I've had a busy couple of months working on a brand new show for ITV and so I've been catching up on a lot of TV. The highlights have been: Fleabag, Narcos, How To Get Away With Murder, Empire and Black Mirror - seriously the episode called San Junipero is a must watch! Up next I think I'll give Westworld a try. My friends have been banging on about it all week!

Who or what would you put into room 101?

Ooh lots of things. I think my top two at the moment are: People who snort phlegm in the back of their throats and then spit onto the street -it's so gross! Why would you do that?! More importantly, why should I hear you do that?! Secondly it'd have to be the gusset of tights, they look so unattractive and mine always seem to rip. Even the word 'gusset' is repulsive!

Who or what makes you LOL given your amazing comedy background?

I am one of those people that seems to laugh at most things so I love the intimacy of being at a stand-up gig or watching a well-crafted sit-com. However I think I laugh most at things that aren't supposed to be funny, so watching Songs Of Praise on a Sunday with my mum for example is always has me in stitches. Another classic example of vintage hilarity is that clip of Guy Goma (that man who came to the BBC for an admin role but was mistakenly interviewed as an expert live on air). His face in that video STILL makes me laugh today.

What's the best advice you have ever been given?

Take your work seriously, but not yourself. I can't quite remember who gave me this advice but it really enables me to strike the right balance at work because I always try to find the funny side to everything. To be fair, anyone who knows me, knows that I have a big laugh and I'm not afraid to use it.
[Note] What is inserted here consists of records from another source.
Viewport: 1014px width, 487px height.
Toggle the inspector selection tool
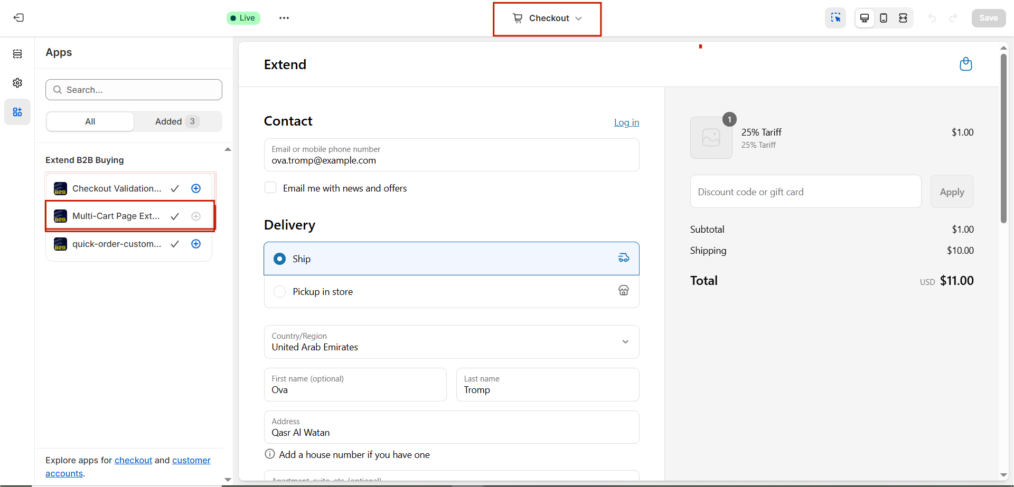click(x=835, y=18)
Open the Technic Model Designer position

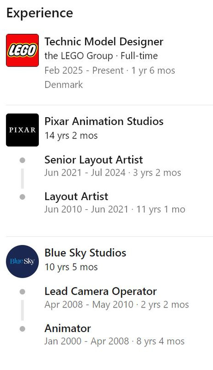104,42
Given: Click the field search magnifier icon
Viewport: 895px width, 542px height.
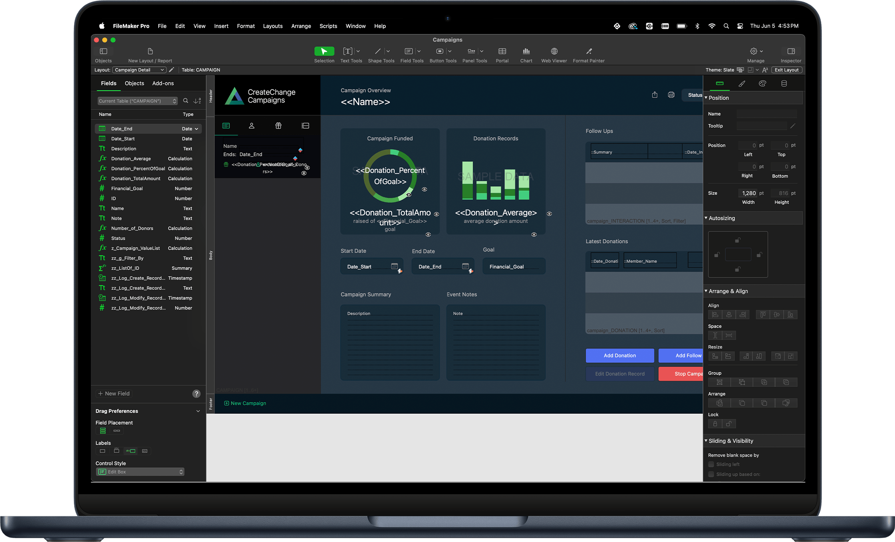Looking at the screenshot, I should (186, 101).
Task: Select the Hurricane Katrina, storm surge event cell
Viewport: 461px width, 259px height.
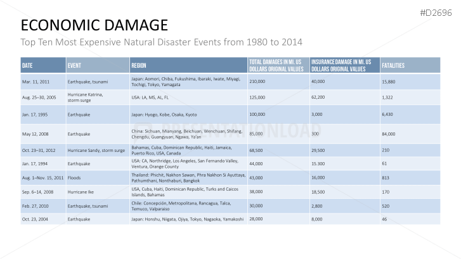Action: tap(86, 97)
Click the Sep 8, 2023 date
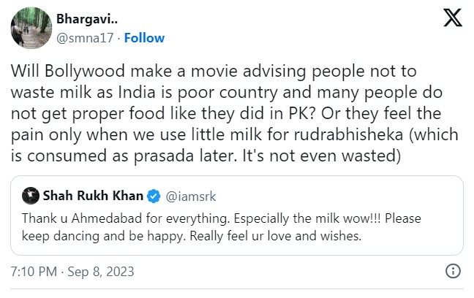This screenshot has width=474, height=298. click(x=101, y=272)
If I can't laugh at work a couple of times a day given the nature of my job, then something isn't right.

Carol is a Comedy Entertainment and panel show Producer who has worked on popular innovative content, formats and platforms. She has produced the first series of Bring the Noise (Sky 1), Never Mind The Buzzcocks (BBC2), Duck Quacks Don't Echo (Sky 1), Friday Download (CBBC), The Fox Problem (Telegraph Hill, YouTube) and Channel 4 favourite 8 out of 10 Cats Does Countdown. As an Assistant Producer she has worked on a range of comedy and entertainment from Britain's Got Talent (ITV), Ant and Dec's Push the Button (ITV), and The Rob Brydon Show (BBC2).